Friedrich fördert Steinbrück, wo immer er kann. So durfte der auf seine Einladung hin auch schon einmal beim „Sichelhenke“ genannten Volksfest in Singen-Bohlingen auftreten, wo sich 1.200 Zuhörer zum Auftakt des Wahlkampfs 2009 drängelten. Und Steinbrück wusste, was von ihm erwartet wurde: Er versprach den Singenern, dass das Hauptzollamt in der Stadt bleiben werde. Riesenbeifall. Die Kooperation von damals wird jetzt auch von Nils Schmid eifrig unterstützt. Er sagt: „Wenn Steinbrück Kanzlerkandidat würde, wäre das eine gute Lösung für die SPD.“

Mit Steinbrück, so hoffen Friedrich und Schmid, lasse sich Baden-Württemberg zum Musterland für gute Arbeit machen. Dem soll auch ein gemeinsam mit den Gewerkschaften ausgearbeitetes Positionspapier dienen, das vor allem einen flächendeckenden gesetzlichen Mindestlohn fordert und prekäre Beschäftigung auch in Baden-Württemberg zurückdrängen soll.

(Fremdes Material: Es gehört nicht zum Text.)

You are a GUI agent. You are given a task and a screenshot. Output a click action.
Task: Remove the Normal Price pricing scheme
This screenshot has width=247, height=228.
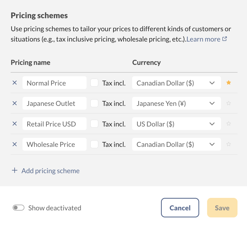click(15, 83)
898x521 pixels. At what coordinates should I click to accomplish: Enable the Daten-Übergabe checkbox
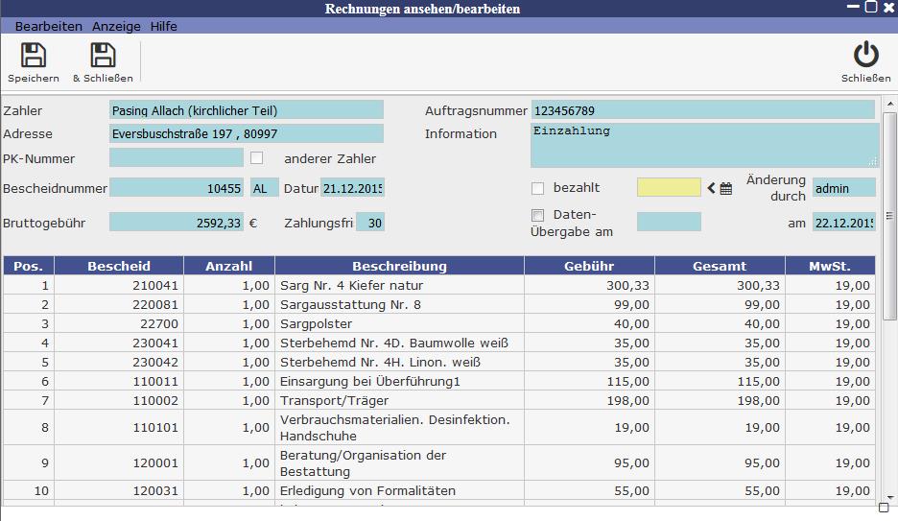click(537, 215)
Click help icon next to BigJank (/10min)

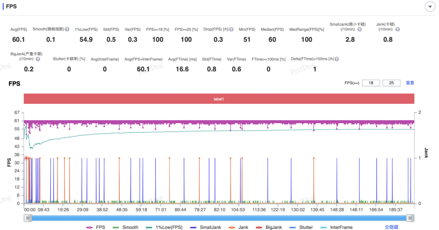(38, 59)
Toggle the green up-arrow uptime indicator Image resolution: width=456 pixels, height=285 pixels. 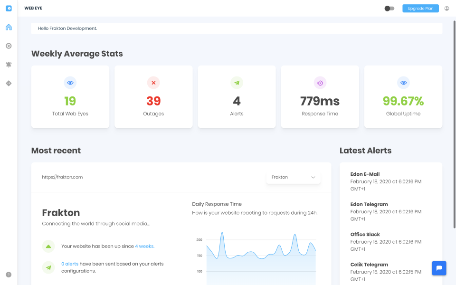48,246
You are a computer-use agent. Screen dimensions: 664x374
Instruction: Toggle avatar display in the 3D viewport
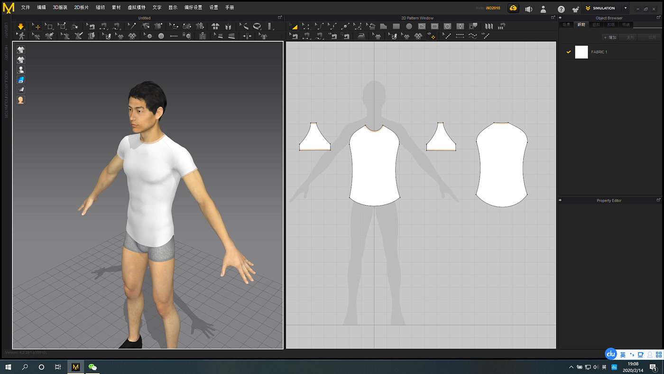pos(21,70)
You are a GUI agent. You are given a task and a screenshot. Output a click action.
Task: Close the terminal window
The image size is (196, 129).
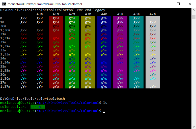tap(190, 4)
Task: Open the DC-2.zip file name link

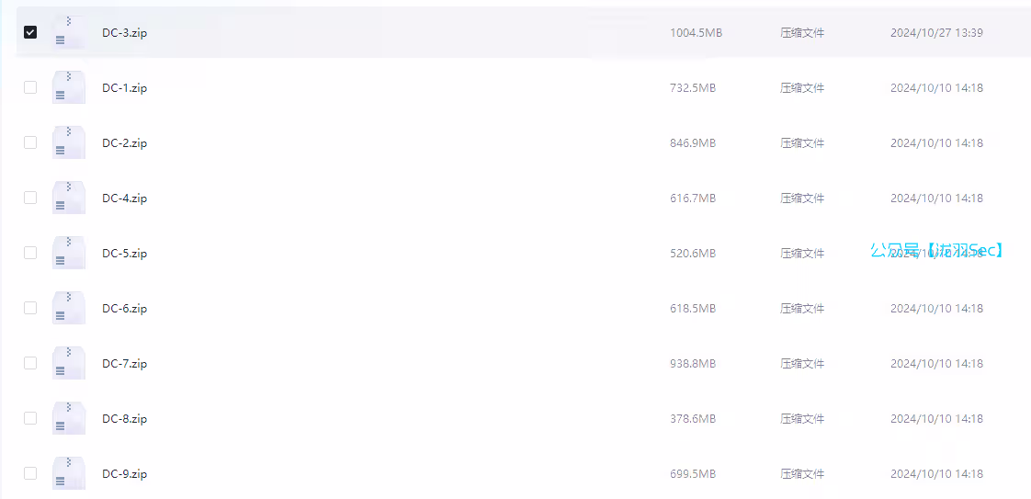Action: [125, 143]
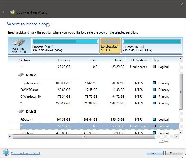Screen dimensions: 186x158
Task: Sort by the Capacity column header
Action: click(x=57, y=60)
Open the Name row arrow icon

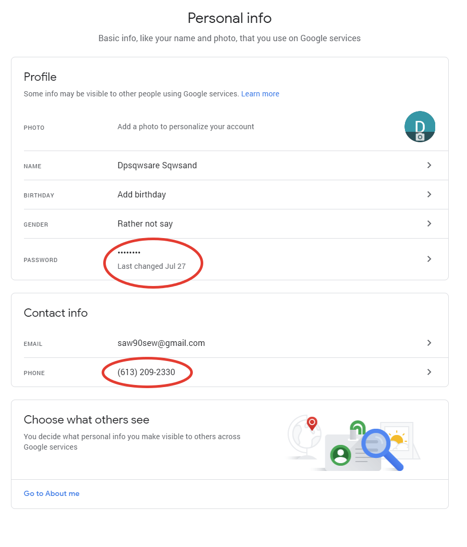[429, 165]
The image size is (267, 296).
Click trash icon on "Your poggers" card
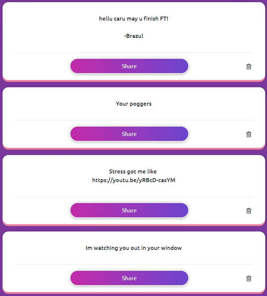pyautogui.click(x=249, y=134)
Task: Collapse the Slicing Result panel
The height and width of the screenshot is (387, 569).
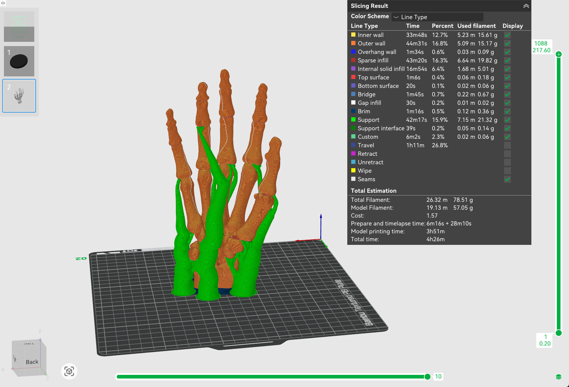Action: 526,6
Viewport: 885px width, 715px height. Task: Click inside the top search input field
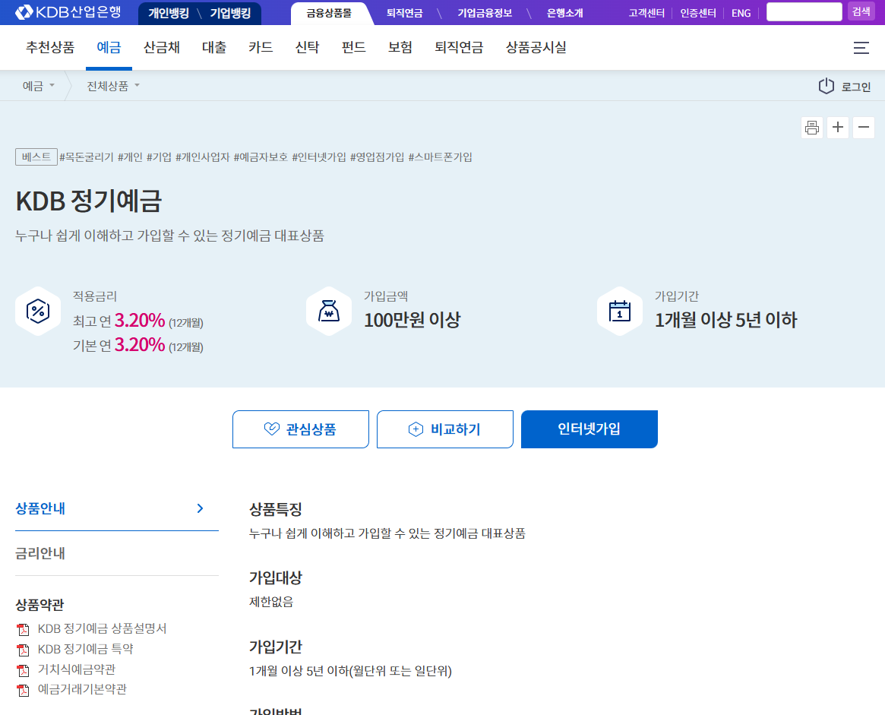(x=804, y=11)
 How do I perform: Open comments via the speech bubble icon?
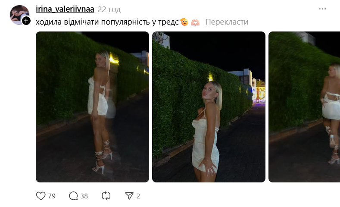click(73, 196)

Aber natürlich wäre die SPD nicht die SPD, wenn sich ihre Politik-Macher wenigstens in dieser Frage einig wären. Die bekannte Ulmer linke SPD-Abgeordnete Hilde Mattheis schimpft massiv über die Steinbrück-Promotion von Friedrich und Schmid. „Selbstausrufungen haben in der SPD keinen Platz“, hat sie schon gelästert. Ihr Argument gegen Steinbrück: Der sei wesentlich beteiligt gewesen an den arbeitnehmerfeindlichen Aktionen des Kanzlers Schröder bei der Umsetzung der Agenda 2010 und der damit verbundenen Ausrufung der Rente mit 67. Sie befürchtet, eine „Glaubwürdigkeitslücke“ zwischen dem Kurs der Partei und einem Kanzlerkandidaten Steinbrück. Das dürfe es auf keinen Fall geben.

Das scheint auch Steinbrück selbst zu beachten. Er sagte in der Landesvertretung gleich zu Beginn, er werde sich nicht zu einem „rasanten, fulminanten Lanzenangriff“ hinreißen lassen. Er geht jetzt erst einmal mit Altkanzler Helmut Schmidt auf Buchwerbetour durch die Republik und macht Reklame für das Werk, das er zusammen mit Schmidt verfasst hat. Danach kann er ja immer noch Kanzlerkandidat werden und als solcher auf dem nächsten Rentrée im Jahr 2012 sprechen.